Stored data
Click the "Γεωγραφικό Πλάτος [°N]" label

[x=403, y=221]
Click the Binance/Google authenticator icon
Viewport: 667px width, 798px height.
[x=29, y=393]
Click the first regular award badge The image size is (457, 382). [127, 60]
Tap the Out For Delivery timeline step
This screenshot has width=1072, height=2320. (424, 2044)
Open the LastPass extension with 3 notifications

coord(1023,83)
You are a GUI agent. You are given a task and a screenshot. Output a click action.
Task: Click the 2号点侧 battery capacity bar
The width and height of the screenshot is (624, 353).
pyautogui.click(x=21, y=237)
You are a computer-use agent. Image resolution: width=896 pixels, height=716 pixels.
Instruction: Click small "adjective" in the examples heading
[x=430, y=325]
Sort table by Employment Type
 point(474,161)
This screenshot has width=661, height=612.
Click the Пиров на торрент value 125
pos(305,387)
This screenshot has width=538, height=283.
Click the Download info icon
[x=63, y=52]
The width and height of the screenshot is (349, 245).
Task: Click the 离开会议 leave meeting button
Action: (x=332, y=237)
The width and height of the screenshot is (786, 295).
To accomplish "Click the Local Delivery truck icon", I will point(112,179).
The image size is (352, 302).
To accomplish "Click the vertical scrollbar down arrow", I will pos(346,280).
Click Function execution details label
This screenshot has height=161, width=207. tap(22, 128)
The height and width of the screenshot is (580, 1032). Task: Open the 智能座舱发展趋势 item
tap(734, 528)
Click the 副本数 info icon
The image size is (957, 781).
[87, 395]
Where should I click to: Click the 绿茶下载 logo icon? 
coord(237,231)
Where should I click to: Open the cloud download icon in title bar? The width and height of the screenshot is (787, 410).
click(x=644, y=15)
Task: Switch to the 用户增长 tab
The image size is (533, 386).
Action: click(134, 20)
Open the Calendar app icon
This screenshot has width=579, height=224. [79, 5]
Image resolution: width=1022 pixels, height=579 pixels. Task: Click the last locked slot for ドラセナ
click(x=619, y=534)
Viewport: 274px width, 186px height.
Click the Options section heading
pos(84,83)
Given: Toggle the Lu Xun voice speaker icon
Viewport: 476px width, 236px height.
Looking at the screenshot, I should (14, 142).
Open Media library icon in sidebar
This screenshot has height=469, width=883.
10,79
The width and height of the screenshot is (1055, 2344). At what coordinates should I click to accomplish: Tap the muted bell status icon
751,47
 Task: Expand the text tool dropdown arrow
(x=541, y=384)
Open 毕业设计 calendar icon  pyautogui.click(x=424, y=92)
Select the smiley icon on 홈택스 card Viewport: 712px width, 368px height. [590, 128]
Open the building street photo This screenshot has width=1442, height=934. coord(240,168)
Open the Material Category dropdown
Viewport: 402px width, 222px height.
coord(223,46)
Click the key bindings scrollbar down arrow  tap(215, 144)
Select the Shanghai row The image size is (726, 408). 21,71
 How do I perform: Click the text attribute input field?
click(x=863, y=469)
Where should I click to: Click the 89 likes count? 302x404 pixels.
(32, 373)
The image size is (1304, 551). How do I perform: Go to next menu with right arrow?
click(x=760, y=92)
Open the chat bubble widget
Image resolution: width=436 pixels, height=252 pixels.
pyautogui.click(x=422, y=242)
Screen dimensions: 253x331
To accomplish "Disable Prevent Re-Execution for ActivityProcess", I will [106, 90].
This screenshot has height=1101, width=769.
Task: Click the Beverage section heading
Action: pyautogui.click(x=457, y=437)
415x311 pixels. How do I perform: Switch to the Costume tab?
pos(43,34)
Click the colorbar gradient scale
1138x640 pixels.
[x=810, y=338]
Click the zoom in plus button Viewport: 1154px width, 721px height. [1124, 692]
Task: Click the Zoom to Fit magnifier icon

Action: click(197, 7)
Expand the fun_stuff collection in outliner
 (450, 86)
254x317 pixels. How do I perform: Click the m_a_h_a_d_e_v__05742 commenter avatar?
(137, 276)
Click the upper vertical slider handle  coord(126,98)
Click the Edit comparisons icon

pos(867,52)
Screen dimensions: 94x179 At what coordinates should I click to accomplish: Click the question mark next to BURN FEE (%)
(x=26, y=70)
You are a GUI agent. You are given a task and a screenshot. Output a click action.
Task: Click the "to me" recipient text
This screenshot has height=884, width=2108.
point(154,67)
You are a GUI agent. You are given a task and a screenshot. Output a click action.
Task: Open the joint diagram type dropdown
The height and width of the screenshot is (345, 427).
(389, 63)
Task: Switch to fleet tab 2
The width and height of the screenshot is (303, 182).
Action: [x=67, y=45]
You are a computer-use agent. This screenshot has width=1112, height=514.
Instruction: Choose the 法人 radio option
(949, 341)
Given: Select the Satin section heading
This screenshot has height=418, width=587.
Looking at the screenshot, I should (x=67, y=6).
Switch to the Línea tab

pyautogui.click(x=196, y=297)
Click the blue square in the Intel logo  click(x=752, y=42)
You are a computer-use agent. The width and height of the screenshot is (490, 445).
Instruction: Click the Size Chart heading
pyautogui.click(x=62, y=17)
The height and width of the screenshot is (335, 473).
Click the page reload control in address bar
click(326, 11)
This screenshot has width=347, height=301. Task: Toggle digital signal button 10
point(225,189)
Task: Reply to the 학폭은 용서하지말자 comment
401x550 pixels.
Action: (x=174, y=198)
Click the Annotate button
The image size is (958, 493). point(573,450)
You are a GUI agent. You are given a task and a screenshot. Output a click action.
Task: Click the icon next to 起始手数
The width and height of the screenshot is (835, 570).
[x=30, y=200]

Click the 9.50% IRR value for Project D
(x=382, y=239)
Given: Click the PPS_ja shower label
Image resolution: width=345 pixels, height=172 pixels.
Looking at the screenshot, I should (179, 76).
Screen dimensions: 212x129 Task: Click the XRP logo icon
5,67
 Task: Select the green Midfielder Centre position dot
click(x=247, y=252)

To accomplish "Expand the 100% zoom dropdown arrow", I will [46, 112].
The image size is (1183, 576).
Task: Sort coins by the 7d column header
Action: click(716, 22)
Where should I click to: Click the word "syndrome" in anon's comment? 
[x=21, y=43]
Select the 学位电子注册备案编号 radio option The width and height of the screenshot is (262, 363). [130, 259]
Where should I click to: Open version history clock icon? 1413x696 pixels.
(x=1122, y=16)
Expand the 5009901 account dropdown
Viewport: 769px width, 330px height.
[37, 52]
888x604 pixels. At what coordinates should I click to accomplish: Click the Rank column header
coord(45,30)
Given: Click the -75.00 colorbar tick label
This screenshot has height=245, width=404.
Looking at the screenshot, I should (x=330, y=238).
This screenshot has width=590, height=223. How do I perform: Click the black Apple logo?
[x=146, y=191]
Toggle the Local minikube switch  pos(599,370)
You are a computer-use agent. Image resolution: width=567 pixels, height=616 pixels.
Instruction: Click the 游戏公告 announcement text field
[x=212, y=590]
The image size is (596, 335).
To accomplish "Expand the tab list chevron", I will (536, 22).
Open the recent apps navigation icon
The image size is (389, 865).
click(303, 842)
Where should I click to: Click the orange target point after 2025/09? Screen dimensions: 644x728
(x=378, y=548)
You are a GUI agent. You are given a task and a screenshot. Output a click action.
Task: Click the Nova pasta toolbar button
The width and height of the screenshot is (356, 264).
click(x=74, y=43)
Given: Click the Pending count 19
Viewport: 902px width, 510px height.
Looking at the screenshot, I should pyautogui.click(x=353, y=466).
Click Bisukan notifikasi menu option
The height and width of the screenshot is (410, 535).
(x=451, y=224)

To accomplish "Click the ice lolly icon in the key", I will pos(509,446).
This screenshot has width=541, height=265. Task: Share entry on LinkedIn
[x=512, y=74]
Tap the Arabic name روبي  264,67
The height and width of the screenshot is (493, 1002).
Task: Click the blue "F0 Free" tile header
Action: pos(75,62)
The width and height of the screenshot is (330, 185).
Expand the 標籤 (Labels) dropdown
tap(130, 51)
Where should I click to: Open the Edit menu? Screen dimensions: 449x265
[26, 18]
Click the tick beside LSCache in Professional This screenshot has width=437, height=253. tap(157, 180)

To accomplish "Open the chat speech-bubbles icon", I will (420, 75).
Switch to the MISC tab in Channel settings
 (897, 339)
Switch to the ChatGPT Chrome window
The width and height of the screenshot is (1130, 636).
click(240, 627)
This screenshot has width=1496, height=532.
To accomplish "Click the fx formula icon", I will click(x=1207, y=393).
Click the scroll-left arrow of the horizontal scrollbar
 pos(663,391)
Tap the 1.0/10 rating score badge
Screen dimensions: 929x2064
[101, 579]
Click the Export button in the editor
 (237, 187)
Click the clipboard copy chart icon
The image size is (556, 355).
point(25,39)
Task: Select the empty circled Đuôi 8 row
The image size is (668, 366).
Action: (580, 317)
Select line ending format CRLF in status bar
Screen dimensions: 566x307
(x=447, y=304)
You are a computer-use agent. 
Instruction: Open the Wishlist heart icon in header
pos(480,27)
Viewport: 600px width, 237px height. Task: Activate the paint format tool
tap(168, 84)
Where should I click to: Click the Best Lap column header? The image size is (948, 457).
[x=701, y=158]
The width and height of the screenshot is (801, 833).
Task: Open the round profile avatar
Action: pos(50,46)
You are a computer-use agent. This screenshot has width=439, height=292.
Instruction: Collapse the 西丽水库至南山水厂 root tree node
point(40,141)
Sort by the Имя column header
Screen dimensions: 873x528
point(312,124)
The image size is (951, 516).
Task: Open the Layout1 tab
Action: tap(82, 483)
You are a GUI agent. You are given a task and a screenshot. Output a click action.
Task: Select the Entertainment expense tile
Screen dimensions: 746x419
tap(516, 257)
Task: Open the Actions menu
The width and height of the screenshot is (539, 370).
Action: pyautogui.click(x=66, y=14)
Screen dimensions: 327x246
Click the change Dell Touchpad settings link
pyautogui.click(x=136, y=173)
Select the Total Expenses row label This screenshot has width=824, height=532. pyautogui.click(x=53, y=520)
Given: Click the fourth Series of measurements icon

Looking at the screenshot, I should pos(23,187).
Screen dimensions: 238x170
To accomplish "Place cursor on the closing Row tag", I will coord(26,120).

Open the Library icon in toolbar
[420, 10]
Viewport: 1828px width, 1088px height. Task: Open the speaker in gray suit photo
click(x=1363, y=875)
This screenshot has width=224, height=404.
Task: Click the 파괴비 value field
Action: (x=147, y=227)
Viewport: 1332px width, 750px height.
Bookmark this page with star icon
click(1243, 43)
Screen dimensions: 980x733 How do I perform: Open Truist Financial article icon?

# EXERCISE DIRECTIONS
Whenever a line above has the word "Local" in it, copy that line.

# EXPECTED OUTPUT
To accomplish "Click the Local Delivery truck icon", I will point(112,179).
Toggle the Local minikube switch  pos(599,370)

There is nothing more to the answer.